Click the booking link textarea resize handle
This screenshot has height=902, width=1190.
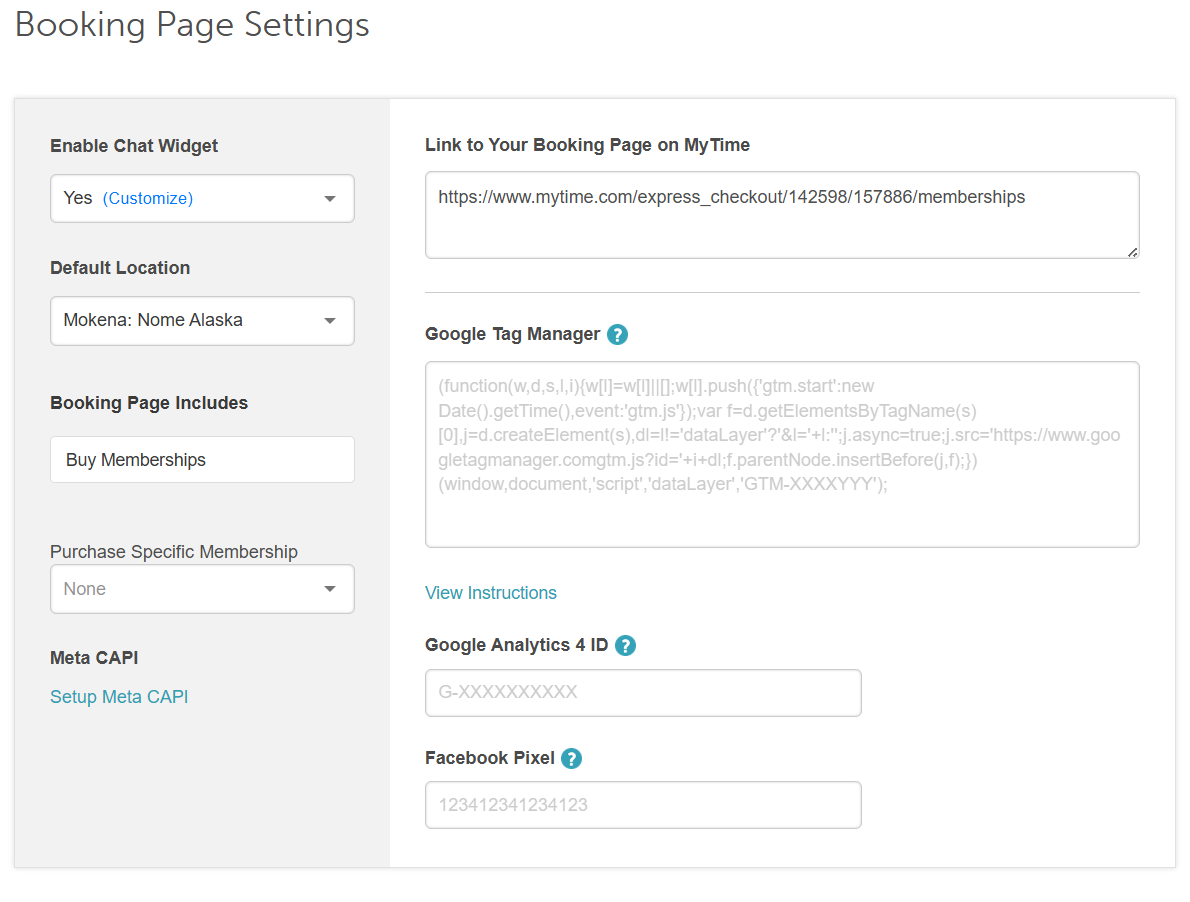(x=1132, y=253)
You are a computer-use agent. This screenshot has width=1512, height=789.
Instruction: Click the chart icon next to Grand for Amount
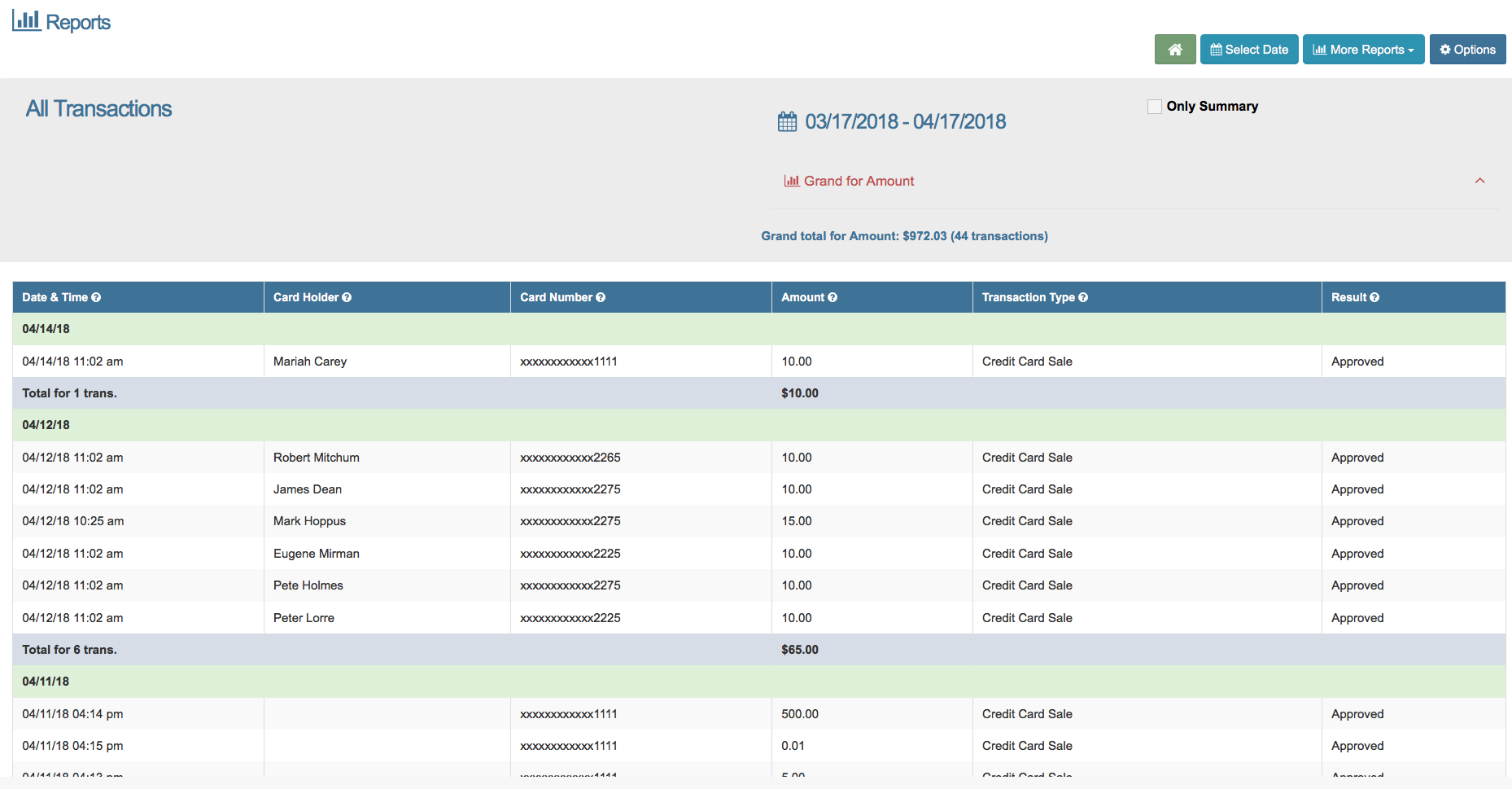click(791, 180)
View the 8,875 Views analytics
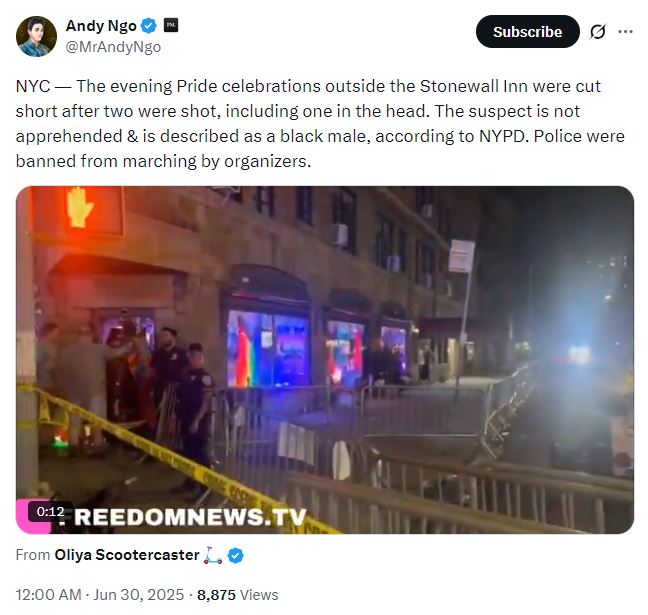The width and height of the screenshot is (648, 615). [238, 595]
______________________________
Problem description — Please collect each line in the entries above that contains the word "This".

Right answer —
This screenshot has height=902, width=1190.
You are a computer-use agent. This screenshot has width=1512, height=789.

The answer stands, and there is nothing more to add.